One lesson for marketers, per the study: "Consumer involvement with brand
communication is a key to unlocking growth. The more we can get consumers to participate with our brands in paid, earned and owned media the more a brand will grow."
The survey also found that
the research that individual consumers do is often spread far and wide. More than half of the respondents said they would share brand information such as coupons or special sales events via email and
social media. About 40% said they do this to inform other people, but more than a quarter said it's just become second nature to spread the word -- they almost do it out of habit.
And it's a
habit that Initiative says is a "wake up call for marketers. Consumers are becoming ever more active in their brand choice, and engaging in brand messaging across earned and owned channels,
particularly online."
As a result, the study concludes that marketers "must seek to increase the level of engagement they have with consumers across all channels. The battle for brand choice is
increasingly a battle to engage and involve consumers in the purchase process with brand messaging in order to win consumer purchase choice."

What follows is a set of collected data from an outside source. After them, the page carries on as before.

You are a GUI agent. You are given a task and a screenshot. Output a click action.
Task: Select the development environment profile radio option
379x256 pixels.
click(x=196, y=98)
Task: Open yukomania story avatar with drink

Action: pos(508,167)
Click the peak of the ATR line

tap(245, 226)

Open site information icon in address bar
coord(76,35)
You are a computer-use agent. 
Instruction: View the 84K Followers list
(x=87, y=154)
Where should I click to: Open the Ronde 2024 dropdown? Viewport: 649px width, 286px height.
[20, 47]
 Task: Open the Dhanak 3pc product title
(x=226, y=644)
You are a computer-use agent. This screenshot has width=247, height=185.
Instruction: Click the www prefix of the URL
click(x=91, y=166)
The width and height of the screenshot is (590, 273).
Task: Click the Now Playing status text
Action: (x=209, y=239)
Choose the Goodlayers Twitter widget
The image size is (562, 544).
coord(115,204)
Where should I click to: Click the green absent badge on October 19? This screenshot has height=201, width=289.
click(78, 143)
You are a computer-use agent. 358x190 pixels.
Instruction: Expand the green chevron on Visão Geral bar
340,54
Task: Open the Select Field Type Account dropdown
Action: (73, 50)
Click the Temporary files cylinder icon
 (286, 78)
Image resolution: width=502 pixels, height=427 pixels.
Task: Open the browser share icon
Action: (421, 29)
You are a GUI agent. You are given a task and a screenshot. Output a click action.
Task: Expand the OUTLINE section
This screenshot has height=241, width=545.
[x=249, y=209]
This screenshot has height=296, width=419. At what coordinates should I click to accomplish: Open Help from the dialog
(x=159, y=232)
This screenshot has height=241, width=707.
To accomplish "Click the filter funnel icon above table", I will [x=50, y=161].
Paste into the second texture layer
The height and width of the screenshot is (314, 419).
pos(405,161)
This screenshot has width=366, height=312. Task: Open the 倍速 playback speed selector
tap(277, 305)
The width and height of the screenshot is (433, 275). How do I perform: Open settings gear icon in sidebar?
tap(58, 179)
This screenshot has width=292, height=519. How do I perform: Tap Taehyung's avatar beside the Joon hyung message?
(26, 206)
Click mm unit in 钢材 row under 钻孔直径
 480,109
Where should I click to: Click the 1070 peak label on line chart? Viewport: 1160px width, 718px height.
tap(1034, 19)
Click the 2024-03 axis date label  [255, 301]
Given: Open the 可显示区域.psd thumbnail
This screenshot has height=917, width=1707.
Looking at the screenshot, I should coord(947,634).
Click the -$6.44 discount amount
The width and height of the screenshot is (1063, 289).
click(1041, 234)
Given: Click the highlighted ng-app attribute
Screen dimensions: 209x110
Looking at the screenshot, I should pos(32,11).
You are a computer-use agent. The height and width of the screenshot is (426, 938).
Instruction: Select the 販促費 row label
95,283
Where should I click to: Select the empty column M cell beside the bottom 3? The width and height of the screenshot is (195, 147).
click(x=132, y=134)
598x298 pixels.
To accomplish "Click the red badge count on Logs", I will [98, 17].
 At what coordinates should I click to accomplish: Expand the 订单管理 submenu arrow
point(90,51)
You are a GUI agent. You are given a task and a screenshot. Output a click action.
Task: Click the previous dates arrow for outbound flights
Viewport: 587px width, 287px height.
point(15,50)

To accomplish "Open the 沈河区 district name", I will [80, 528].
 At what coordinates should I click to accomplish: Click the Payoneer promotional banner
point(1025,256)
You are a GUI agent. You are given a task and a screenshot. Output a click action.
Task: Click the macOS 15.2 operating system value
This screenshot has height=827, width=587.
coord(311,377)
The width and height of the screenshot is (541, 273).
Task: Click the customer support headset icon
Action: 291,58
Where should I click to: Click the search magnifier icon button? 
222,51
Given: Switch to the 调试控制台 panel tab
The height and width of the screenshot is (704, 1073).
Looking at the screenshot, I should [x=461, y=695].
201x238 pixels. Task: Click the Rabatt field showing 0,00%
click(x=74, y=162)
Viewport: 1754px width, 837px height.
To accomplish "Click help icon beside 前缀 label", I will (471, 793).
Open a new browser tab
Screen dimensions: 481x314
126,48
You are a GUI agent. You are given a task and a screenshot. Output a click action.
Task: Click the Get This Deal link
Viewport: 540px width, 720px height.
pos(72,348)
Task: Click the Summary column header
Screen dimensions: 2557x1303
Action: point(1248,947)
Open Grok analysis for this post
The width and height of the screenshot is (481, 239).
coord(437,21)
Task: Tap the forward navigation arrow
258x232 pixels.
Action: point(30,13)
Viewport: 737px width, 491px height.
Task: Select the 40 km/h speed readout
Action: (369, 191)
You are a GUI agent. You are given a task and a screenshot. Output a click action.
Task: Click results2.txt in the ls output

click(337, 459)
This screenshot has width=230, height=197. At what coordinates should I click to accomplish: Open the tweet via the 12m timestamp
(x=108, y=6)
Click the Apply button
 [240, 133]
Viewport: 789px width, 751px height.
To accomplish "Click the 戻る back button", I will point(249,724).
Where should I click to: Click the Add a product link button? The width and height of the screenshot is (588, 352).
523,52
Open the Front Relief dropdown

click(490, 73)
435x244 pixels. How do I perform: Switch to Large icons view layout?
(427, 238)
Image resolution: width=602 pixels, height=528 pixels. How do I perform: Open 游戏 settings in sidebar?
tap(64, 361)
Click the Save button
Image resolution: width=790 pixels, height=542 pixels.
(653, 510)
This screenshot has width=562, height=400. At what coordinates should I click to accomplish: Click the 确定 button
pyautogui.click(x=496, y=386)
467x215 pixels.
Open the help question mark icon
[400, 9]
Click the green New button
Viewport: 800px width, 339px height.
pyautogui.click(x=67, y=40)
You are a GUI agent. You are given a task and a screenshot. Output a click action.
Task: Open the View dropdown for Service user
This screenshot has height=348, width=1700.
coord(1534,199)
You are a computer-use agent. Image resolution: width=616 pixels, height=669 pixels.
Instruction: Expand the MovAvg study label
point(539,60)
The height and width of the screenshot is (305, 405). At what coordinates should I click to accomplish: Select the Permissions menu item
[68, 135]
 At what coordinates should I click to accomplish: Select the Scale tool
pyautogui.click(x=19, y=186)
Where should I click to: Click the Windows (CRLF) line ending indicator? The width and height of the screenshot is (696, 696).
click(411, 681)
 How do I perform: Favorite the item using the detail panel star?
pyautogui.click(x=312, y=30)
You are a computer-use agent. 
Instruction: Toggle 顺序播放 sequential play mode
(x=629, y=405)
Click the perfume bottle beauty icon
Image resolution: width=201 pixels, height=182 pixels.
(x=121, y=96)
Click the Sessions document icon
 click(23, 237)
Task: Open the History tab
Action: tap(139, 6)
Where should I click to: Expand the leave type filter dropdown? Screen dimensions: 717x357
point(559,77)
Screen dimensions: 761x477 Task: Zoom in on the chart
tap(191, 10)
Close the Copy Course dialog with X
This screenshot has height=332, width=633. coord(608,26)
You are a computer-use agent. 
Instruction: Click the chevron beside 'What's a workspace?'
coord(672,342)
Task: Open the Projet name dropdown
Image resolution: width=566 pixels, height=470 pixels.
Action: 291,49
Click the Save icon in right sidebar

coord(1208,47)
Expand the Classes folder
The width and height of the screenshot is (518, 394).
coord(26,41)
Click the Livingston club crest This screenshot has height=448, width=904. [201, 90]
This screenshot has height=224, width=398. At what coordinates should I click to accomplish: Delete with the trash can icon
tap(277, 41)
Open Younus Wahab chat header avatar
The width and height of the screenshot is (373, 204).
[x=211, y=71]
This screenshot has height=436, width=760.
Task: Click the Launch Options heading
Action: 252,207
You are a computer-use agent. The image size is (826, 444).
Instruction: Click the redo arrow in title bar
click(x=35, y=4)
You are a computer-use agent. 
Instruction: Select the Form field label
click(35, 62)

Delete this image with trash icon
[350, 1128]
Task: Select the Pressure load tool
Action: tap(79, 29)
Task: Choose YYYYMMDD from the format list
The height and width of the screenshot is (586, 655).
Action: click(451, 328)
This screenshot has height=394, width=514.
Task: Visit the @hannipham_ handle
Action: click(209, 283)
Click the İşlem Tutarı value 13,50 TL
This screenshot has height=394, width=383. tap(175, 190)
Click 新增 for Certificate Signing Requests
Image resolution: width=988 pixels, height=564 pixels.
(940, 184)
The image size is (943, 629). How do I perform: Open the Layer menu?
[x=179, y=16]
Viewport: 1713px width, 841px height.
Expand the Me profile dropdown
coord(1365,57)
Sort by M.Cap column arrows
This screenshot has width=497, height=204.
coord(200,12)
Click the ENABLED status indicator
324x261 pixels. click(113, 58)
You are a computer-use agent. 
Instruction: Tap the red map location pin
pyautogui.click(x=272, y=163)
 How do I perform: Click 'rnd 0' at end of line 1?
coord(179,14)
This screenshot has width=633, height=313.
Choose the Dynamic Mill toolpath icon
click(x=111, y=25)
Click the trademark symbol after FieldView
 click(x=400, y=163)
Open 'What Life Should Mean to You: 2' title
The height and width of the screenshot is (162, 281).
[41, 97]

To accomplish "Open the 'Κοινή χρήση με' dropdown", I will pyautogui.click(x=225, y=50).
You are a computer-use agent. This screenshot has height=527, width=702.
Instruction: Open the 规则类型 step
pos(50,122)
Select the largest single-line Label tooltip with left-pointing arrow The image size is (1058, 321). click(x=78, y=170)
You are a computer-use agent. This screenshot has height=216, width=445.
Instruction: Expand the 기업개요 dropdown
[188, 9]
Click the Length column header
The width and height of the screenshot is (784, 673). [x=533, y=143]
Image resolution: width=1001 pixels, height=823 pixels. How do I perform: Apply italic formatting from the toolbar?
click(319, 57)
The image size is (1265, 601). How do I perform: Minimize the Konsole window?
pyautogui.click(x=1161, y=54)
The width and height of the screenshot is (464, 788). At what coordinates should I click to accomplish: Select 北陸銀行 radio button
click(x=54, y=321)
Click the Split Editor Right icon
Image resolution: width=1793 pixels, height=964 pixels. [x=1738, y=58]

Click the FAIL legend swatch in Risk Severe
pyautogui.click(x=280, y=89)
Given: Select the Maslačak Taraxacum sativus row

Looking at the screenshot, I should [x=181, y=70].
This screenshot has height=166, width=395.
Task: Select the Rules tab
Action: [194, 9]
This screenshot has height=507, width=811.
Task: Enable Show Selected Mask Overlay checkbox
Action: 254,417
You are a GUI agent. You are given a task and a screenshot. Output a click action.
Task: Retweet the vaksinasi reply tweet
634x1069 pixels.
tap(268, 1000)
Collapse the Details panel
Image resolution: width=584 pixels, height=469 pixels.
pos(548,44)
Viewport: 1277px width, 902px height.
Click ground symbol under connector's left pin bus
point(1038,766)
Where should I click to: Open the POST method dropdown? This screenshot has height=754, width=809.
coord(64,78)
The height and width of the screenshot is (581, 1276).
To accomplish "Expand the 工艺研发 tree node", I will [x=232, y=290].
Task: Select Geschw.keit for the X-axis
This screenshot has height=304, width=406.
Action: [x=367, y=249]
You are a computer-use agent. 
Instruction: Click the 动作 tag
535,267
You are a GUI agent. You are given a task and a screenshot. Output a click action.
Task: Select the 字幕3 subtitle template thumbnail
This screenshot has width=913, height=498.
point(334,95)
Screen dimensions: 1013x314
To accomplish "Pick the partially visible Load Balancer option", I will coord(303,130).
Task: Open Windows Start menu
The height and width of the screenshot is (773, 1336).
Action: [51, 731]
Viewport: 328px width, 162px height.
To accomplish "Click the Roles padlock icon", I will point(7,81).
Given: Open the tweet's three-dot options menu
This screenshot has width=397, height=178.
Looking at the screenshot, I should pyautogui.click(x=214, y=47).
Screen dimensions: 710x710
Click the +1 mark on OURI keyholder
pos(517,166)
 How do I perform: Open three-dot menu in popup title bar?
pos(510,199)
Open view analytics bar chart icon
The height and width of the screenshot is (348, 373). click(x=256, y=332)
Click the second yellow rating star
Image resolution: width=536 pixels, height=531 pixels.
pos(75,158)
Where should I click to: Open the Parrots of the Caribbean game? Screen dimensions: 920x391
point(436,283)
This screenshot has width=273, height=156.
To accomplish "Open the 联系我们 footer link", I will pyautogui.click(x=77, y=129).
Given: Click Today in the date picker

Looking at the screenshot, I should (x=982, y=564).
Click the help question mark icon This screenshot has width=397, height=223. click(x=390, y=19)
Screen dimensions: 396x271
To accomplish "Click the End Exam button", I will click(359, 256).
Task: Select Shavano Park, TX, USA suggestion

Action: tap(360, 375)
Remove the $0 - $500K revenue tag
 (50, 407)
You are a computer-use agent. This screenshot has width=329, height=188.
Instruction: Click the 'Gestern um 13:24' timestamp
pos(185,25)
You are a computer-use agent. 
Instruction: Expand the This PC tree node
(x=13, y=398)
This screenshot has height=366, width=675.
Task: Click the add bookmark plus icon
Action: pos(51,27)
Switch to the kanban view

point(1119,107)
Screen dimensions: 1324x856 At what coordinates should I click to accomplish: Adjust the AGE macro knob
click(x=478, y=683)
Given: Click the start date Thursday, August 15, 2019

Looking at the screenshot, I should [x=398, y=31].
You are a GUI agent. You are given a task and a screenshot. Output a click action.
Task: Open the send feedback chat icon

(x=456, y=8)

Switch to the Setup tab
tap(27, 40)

The agency offered client Hyundai as an example of
how to apply the insights. The carmaker had a problem in the U.S., where it believed it had a high-quality product but low consideration among consumers. The company discovered that while it received
numerous positive consumer and expert reviews for its vehicles, the word was not getting out in a scaled way. So the company aggregated all the reviews on a new Web site, which it featured in its TV
advertising.
The new Web site, the agency said, created "a powerful owned media asset for the brand." And TV ads touting the Web site created a "powerful combination of paid earned and owned
media that was responsible for significant growth in consideration and market share." Purchase consideration rocketed 70%, and market share soared nearly 60%, per the agency. Following the campaign,
Hyundai recorded the highest opinion and consideration scores in its history, Initiative said.
To optimize the combined power of paid, owned and earned media, the shop concluded that brands must
map their consumers' touchpoints and connect to the consumer at every point in the purchase path, both online and off.
"Give consumers an experience, not a rotation of messages," the shop urged
those attempting to orchestrate paid, earned and owned media to maximum advantage. "It's not a mathematical exercise. Creating compelling consumer experiences in which touchpoints interconnect across
all media requires innovation and creativity." And that, the study concluded, is the key to success.